• _SET TASK A_
Rewrite everything in the entries from the line containing "You are a GUI" down to the end of the entries, changing "click action" to "tap action" and leaving every other detail unchanged. Omit the pictures from your answer.

---------- SELECTION

SEGMENTED SUPPORT BODY

Abstract

A segmented support body (1), in particular a table leg, comprising an outer segment (2), an intermediate segment (3) positioned within the outer segment and an inner segment (4) positioned within the intermediate segment, which segments (2, 3, 4) are slidable relative to each other, wherein the support body (1) has an actuator (18) and a displacement member (19) connected thereto within the inner segment (4) wherein the displacement member (19) is operatively coupled to the actuator (18) and the intermediate segment (3), which actuator (18) is adapted for displacement relative to the displacement member (19), and wherein the actuator (18) is at least operatively coupled to the outer segment (2), such that upon displacement of the actuator (18) relative to the displacement member (19) the outer segment (2) is displaced relative to the intermediate segment (3).

Claims

1-21. (canceled)

22. A segmented support body, in particular a table leg, comprising an outer segment, an intermediate segment positioned within the outer segment and an inner segment positioned within the intermediate segment, which segments are slidable relative to each other, wherein the supporting body comprises in the inner segment an actuator and a gear rack cooperatively connected with the actuator and coupled to an end of the intermediate segment, which actuator is adapted for displacement relative to the gear rack, and wherein the actuator is at least operatively coupled to the outer segment, such that when the actuator is displaced relative to the rack, the outer segment is displaced relative to the intermediate segment.

--------------------
---------- MATERIAL FOR THE TASK

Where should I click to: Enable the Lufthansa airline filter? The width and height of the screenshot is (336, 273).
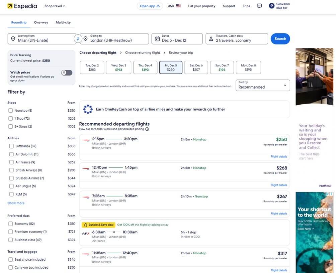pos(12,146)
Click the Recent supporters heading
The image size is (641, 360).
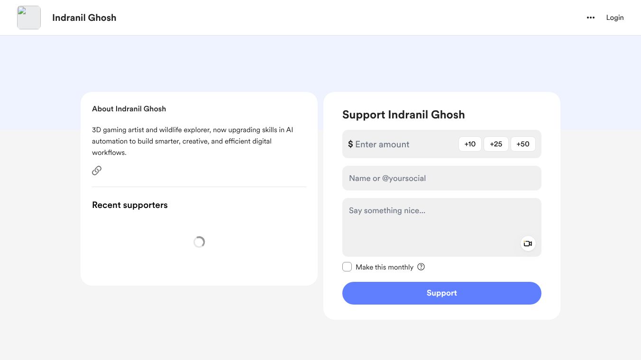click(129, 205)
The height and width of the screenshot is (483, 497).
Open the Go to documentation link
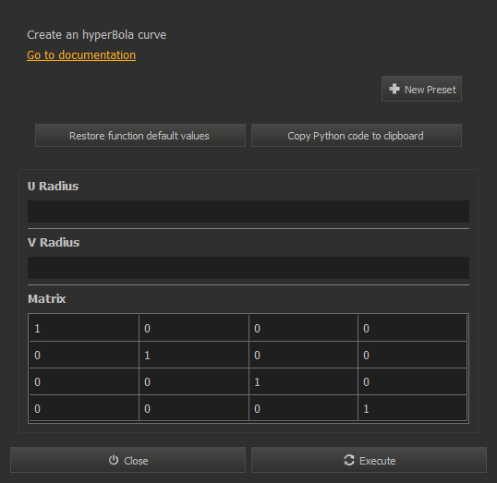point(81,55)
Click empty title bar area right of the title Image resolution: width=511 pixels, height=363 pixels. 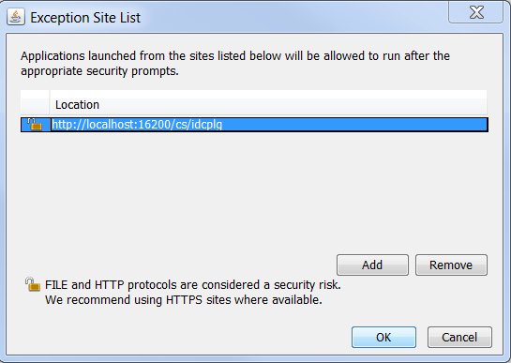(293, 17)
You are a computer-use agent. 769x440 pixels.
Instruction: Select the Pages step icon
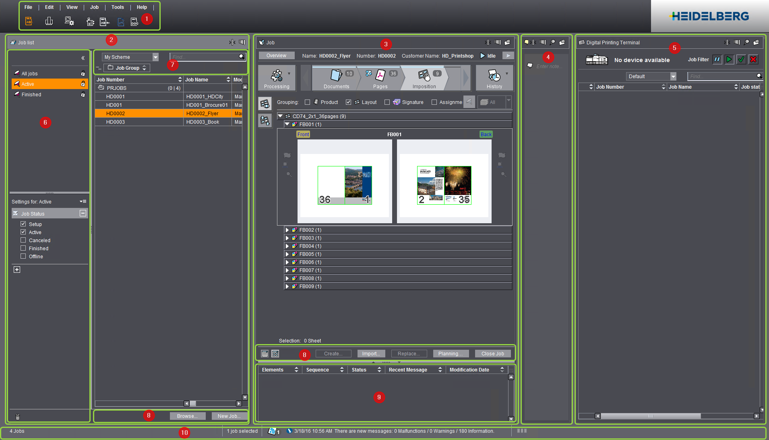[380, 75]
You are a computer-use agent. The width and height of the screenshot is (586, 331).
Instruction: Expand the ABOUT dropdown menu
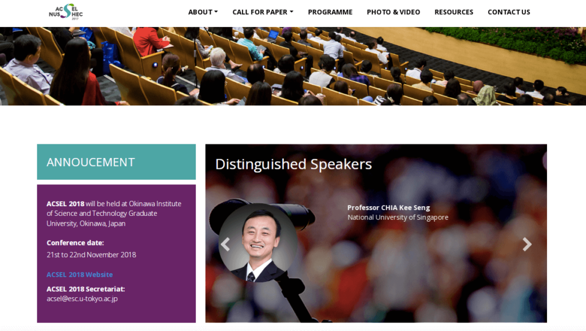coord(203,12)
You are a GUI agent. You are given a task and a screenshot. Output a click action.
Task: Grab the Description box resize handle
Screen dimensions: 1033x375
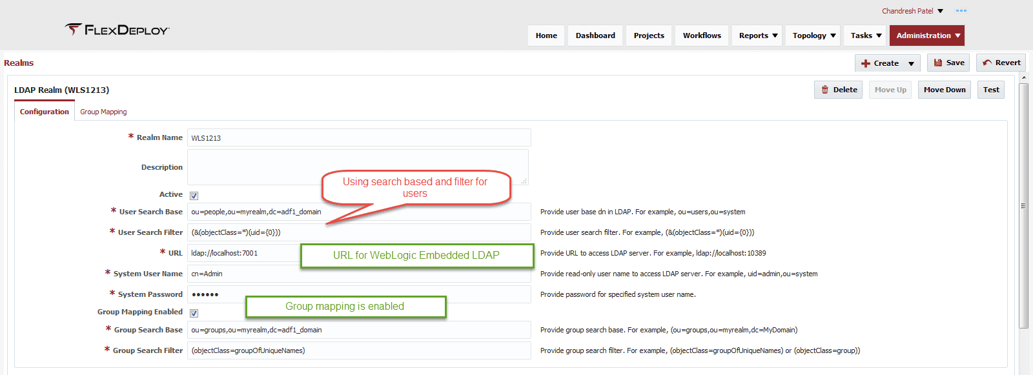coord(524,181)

--------------------

• _SET TASK B_
In the text on the segmented support body, copy everything from "1-21. (canceled)" down to "the intermediate segment." word for word.

• _EXERCISE RESULT A_
You are a GUI agent. You are given a task and a screenshot. Output a tap action.
Task: Grab the Description box resize handle
Screen dimensions: 1033x375
coord(524,181)

• _EXERCISE RESULT B_
1-21. (canceled)

22. A segmented support body, in particular a table leg, comprising an outer segment, an intermediate segment positioned within the outer segment and an inner segment positioned within the intermediate segment, which segments are slidable relative to each other, wherein the supporting body comprises in the inner segment an actuator and a gear rack cooperatively connected with the actuator and coupled to an end of the intermediate segment, which actuator is adapted for displacement relative to the gear rack, and wherein the actuator is at least operatively coupled to the outer segment, such that when the actuator is displaced relative to the rack, the outer segment is displaced relative to the intermediate segment.